Linkages between diet and environmental impact have been repeatedly emphasized at the global and national level, with an indication that shifts in diet, typically toward more plant-based foods, can lead to significant reduction in environmental impact. In this study, we explore the effect on food system greenhouse gas emissions (GHGE) of a hypothetical reduction in the consumption of animal-based foods in the US diet and a replacement with plant-based foods.
USDA’s Loss Adjusted Food Availability (LAFA) dataset, a top-down estimate of the per capita consumption of commodity foods in the US, is used to represent the baseline, or current, US diet. Greenhouse gas emission factors previously compiled from life cycle assessment literature were linked to these commodity foods to estimate the per capita GHGE associated with agricultural production of the average diet. A number of dietary scenarios projected to 2030 were then developed:
- The baseline average diet remains unchanged to 2030
- Meat and poultry consumption increases per USDA projections
- Consumption of animal-based foods (red meat, poultry, fish/seafood, eggs, dairy, and animal based fats) decreases by 50%, and is substituted with plant-based foods
- Same as scenario 3, but beef decreases by 90%, instead of 50%.
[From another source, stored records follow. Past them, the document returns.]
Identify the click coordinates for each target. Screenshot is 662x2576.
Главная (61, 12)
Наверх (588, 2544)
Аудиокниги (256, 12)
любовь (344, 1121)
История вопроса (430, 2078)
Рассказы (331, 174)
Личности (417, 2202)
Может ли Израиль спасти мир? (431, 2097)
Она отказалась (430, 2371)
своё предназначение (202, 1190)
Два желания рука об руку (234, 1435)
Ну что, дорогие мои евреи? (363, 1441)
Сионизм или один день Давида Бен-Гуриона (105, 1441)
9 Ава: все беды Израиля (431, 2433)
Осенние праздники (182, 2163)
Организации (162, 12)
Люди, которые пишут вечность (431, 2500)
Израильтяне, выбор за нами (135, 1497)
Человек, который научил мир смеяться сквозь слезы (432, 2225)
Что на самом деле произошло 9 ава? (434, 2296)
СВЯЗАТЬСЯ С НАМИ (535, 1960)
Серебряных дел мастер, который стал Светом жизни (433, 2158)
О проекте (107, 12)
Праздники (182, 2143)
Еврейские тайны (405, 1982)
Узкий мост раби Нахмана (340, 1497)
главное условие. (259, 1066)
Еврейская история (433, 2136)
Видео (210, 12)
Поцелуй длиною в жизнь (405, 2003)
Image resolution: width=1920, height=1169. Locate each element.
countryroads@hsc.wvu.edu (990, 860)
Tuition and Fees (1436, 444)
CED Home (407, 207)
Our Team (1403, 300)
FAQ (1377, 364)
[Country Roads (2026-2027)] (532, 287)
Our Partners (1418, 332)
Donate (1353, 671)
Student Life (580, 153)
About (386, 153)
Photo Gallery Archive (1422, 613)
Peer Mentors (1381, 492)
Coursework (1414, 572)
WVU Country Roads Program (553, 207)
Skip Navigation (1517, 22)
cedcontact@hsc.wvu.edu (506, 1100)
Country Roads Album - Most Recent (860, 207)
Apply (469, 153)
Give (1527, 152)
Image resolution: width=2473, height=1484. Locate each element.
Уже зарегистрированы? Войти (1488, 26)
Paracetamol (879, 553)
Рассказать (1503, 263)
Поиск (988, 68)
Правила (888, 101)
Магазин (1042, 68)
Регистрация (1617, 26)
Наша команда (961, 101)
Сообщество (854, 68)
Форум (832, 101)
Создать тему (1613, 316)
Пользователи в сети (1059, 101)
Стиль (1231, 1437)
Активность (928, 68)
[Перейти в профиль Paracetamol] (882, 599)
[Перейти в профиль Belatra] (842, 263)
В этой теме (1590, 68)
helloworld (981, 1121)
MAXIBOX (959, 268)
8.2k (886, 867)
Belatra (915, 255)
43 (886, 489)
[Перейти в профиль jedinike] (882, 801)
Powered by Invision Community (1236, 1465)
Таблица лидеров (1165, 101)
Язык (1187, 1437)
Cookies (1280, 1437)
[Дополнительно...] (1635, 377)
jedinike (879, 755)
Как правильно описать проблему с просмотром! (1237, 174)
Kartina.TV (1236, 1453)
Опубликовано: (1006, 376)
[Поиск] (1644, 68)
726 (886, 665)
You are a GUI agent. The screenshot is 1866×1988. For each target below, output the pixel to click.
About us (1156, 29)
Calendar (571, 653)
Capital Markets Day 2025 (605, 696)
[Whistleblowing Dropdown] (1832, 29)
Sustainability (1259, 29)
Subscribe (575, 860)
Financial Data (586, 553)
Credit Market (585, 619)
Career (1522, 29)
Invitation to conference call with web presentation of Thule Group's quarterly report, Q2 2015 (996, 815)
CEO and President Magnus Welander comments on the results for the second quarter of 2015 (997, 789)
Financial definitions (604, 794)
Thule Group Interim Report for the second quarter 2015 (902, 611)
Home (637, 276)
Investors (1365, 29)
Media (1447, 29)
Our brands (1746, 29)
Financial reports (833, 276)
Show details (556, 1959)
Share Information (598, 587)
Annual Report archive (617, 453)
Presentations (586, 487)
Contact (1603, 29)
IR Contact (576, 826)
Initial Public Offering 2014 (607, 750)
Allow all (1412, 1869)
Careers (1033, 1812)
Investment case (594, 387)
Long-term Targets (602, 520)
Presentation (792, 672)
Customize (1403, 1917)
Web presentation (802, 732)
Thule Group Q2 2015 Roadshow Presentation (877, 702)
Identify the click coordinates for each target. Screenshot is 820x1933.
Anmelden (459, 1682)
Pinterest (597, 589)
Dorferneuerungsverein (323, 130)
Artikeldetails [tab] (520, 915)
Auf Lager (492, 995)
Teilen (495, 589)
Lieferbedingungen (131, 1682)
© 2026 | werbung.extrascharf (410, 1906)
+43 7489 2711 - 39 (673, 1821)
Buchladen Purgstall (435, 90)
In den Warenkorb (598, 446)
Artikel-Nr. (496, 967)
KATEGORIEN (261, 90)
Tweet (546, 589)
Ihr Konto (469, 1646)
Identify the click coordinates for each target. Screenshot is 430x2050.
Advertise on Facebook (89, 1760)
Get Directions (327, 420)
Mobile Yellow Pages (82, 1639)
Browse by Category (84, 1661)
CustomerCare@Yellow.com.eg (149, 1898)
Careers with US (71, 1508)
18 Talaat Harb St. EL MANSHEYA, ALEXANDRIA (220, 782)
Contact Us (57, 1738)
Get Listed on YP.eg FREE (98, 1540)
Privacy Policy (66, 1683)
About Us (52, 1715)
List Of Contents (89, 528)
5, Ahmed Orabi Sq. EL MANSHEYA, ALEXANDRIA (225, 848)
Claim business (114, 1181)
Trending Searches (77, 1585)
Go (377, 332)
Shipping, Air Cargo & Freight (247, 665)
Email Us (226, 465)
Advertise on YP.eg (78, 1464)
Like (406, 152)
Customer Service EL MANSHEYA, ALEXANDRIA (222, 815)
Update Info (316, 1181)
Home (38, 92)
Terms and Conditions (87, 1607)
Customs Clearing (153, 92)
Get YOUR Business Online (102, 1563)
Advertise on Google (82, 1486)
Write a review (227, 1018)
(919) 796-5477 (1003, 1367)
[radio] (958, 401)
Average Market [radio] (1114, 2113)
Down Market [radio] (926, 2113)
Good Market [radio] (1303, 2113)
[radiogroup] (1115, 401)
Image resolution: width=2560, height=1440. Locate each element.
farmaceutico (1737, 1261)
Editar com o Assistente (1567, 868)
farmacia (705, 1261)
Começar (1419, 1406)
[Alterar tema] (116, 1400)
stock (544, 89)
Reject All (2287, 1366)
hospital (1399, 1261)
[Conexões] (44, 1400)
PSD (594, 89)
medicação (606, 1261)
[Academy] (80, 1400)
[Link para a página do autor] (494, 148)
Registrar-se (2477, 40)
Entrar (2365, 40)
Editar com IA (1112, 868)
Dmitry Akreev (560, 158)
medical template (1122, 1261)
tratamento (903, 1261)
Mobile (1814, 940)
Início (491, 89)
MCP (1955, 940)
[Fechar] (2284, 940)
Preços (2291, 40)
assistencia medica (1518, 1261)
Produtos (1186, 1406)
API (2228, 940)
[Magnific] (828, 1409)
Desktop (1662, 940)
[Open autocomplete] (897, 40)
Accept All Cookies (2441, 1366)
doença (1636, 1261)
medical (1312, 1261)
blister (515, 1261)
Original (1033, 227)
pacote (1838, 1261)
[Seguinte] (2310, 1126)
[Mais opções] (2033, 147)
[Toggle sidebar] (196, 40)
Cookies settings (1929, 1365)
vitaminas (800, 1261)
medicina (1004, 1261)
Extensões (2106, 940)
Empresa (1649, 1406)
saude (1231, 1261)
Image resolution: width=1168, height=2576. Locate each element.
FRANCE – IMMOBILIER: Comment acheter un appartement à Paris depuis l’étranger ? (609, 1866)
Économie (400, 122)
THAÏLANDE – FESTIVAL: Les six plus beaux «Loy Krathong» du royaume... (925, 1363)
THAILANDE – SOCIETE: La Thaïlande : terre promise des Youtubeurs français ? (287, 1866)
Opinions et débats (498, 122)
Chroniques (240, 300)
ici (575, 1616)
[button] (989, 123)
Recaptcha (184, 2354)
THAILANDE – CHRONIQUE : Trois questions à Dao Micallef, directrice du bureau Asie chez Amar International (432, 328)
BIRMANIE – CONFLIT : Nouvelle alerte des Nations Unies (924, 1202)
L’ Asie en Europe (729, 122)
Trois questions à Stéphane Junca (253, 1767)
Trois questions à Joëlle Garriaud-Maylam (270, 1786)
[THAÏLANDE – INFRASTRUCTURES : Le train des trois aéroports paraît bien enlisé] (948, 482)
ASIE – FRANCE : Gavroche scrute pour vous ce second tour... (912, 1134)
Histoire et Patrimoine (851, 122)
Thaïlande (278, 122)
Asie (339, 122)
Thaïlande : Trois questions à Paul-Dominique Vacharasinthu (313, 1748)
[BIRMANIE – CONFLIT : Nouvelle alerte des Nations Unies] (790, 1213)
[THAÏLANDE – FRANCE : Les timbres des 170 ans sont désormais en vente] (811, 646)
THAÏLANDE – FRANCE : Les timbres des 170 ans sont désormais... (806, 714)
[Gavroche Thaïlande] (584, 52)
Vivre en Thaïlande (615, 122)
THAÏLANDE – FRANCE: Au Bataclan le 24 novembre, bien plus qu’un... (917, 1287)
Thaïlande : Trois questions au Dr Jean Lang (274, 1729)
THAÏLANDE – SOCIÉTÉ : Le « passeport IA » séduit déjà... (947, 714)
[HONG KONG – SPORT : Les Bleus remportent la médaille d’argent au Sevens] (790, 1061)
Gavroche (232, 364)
The total emissions associated with producing the average US diet amounts to 5.0 kg CO2 eq. per person per day. Whereas red meat (beef, pork, lamb) represents 9% of the calories available from this diet, it contributes 47% of the GHGE. All animal-based foods combined (red meat, poultry, fish/seafood, eggs, dairy, and animal based fats) represent 82% of the baseline diet GHGE. According to LAFA data, the average American consumed 133 pounds of red meat and poultry in 2016. USDA projects slight increases in per capita red meat and poultry consumption in the US in 2028 (scenario 2); assuming other foods unchanged, this raises the carbon footprint to 5.14 kg CO2 eq. per person per day.
Cutting the intake of all animal-based foods by half and replacing with equivalent quantities of plantbased foods (scenario 3) results in a 35% decrease in GHGE from the baseline, to 3.3 kg CO2 eq per person per day. Under this scenario 3, red meat represents 36% of the total emissions. Further reducing consumption of beef to only 10% of the baseline value, and subsequent replacement with plant-based proteins (scenario 4), cuts the diet-related emissions to 2.4 kg CO2 eq per capita per day, a 51 % decrease from the baseline diet. Under this final scenario 4, the average American consumes 50.1 pounds of meat and poultry per year.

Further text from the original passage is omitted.